▶ [Task statement]
Where the line containing "Task: Switch to the Quick Setup tab" appears, start repeating, and continue exactly through the last line below, adding nothing. Include no pictures.

▶ [Data supplied]

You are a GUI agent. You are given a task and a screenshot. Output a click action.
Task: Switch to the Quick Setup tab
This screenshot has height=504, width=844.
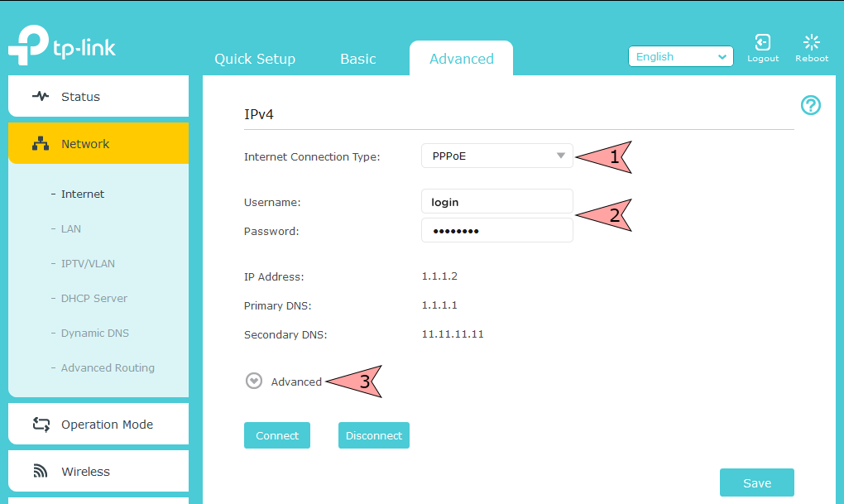click(x=254, y=58)
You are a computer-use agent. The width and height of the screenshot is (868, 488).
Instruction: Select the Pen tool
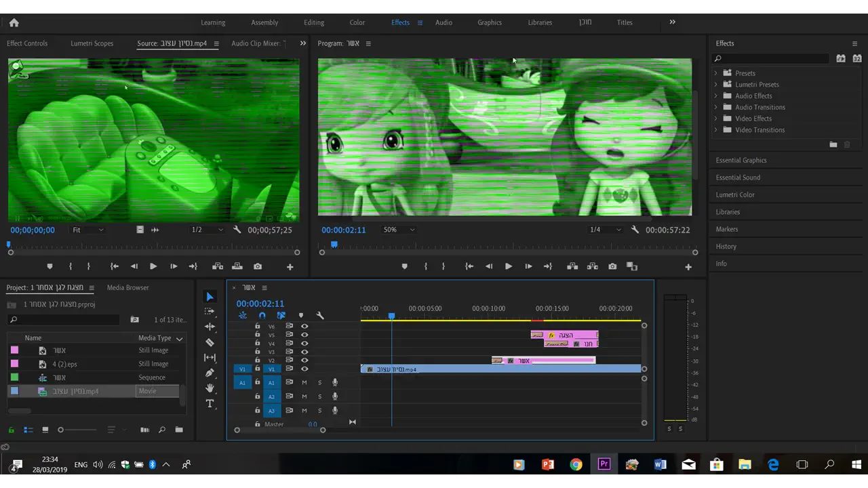(x=210, y=373)
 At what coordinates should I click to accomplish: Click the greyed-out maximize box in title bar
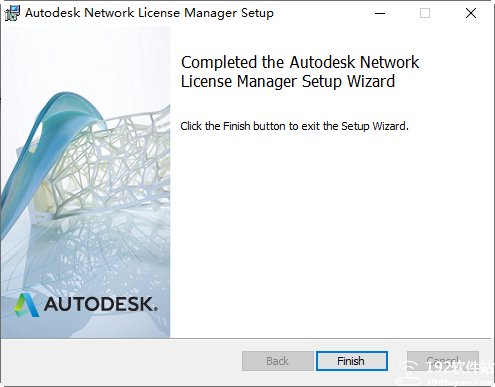[x=425, y=13]
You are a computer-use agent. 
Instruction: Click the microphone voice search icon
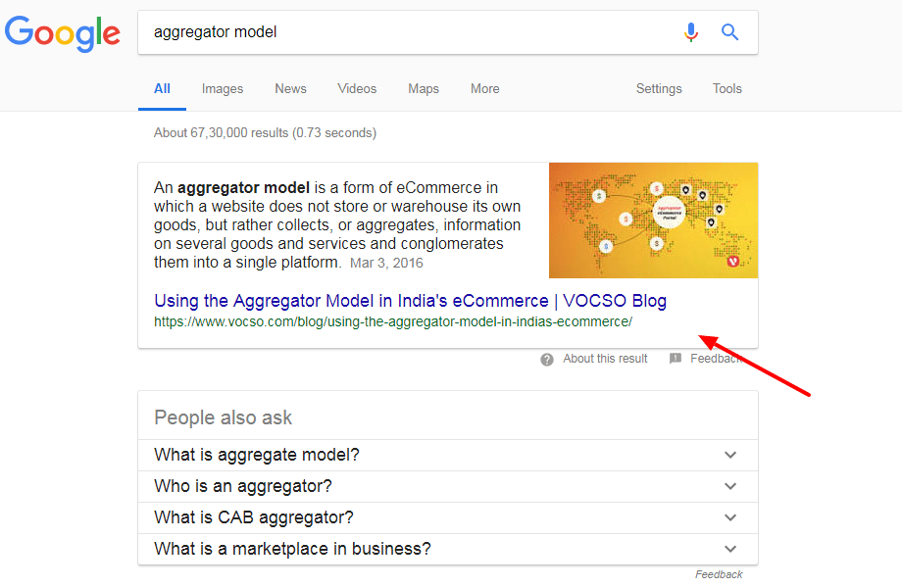point(691,32)
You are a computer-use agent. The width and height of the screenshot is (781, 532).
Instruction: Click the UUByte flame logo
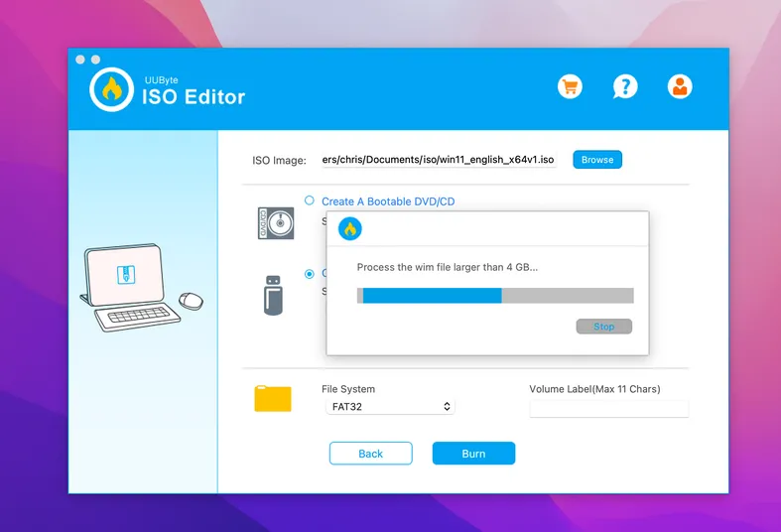pyautogui.click(x=111, y=88)
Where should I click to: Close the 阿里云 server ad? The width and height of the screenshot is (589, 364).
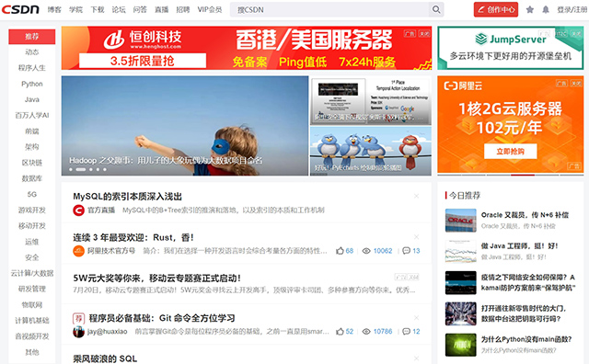pyautogui.click(x=576, y=84)
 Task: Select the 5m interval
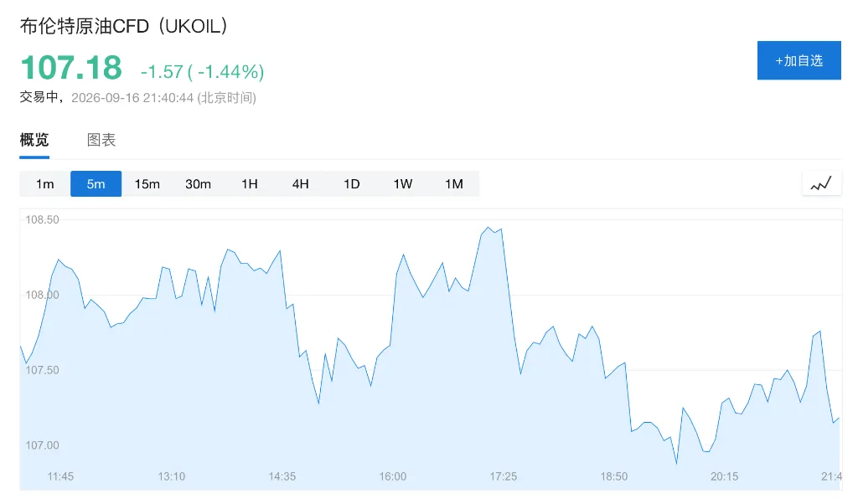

▶ [Exercise answer]
Task: Switch to the Quick Setup tab
This screenshot has height=504, width=844.
click(x=254, y=58)
You are a computer-use agent. The width and height of the screenshot is (868, 488).
Instruction: Select the Pen tool
(x=210, y=373)
 At what coordinates should I click to accomplish: Click the greyed-out maximize box in title bar
[x=425, y=13]
You are a computer-use agent. 
Instruction: Click the microphone voice search icon
point(691,32)
You are a computer-use agent. The width and height of the screenshot is (781, 532).
Instruction: Click the UUByte flame logo
pyautogui.click(x=111, y=88)
Where should I click to: Close the 阿里云 server ad? The width and height of the screenshot is (589, 364).
pyautogui.click(x=576, y=84)
 Task: Select the 5m interval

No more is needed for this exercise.